## Selected extract:
>>>>>
Re: Manipulating complex types as non-contiguous structures in-memory

From: Pavel Stehule <pavel(dot)stehule(at)gmail(dot)com>
To: Tom Lane <tgl(at)sss(dot)pgh(dot)pa(dot)us>
Cc: Andres Freund <andres(at)anarazel(dot)de>, PostgreSQL Hackers <pgsql-hackers(at)postgresql(dot)org>
Subject: Re: Manipulating complex types as non-contiguous structures in-memory
Date: 2015-05-06 08:20:12
Message-ID: CAFj8pRD27hjKUPZsCwmFS0wXxPwKVEm5B24F2j9ihF4RDr=eyg@mail.gmail.com
Views: Raw Message | Whole Thread | Download mbox | Resend email
Thread:
Lists: pgsql-hackers

2015-05-06 0:50 GMT+02:00 Tom Lane <tgl(at)sss(dot)pgh(dot)pa(dot)us>:

> I wrote:
> > Pavel Stehule <pavel(dot)stehule(at)gmail(dot)com> writes:
> >> Significant slowdown is on following test:
>
> >> do $$ declare a int[] := '{}'; begin for i in 1..90000 loop a := a ||
> 10;
> >> end loop; end$$ language plpgsql;
> >> do $$ declare a numeric[] := '{}'; begin for i in 1..90000 loop a := a
> ||
> >> 10.1; end loop; end$$ language plpgsql;
>
> >> integer master 14sec x patched 55sec
> >> numeric master 43sec x patched 108sec
>
> >> It is probably worst case - and it is known plpgsql antipattern
>
> > Yeah, I have not expended a great deal of effort on the array_append/
> > array_prepend/array_cat code paths. Still, in these plpgsql cases,
> > we should in principle have gotten down from two array copies per loop to
> > one, so it's disappointing to not have better results there, even
> granting
> > that the new "copy" step is not just a byte-by-byte copy. Let me see if
> > there's anything simple to be done about that.
<<<<<
## Source data:
>>>>>
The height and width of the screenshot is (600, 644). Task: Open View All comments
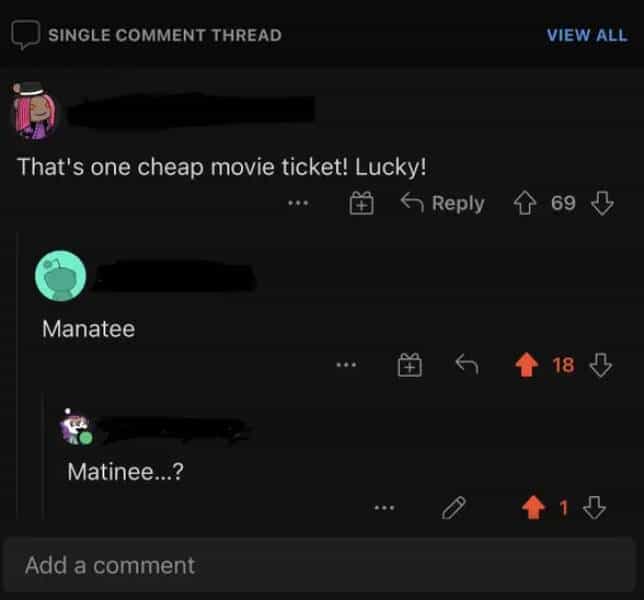587,35
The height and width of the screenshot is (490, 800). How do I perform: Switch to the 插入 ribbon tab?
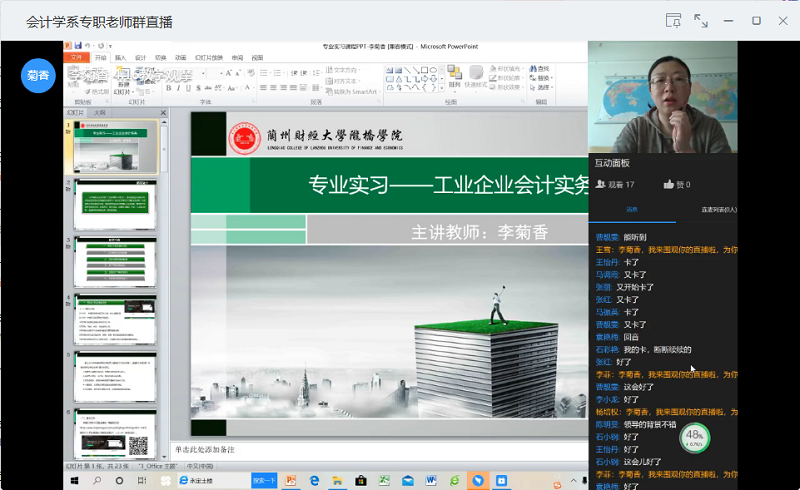click(x=120, y=57)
<<<<<
## Problem statement:
Continue the mailing-list reply about manipulating complex types as non-contiguous in-memory structures, starting after its last line. The data comes from a separate source.

## Output of the exercise:
>
> The attached updated patch reduces both of those do-loop tests to about
> 60 msec on my machine. It contains two improvements over the 1.1 patch:
>
> 1. There's a fast path for copying an expanded array to another expanded
> array when the element type is pass-by-value: we can just memcpy the
> Datum array instead of working element-by-element. In isolation, that
> change made the patch a little faster than 9.4 on your int-array case,
> though of course it doesn't help for the numeric-array case (and I do not
> see a way to avoid working element-by-element for pass-by-ref cases).
>
> 2. pl/pgsql now detects cases like "a := a || x" and allows the array "a"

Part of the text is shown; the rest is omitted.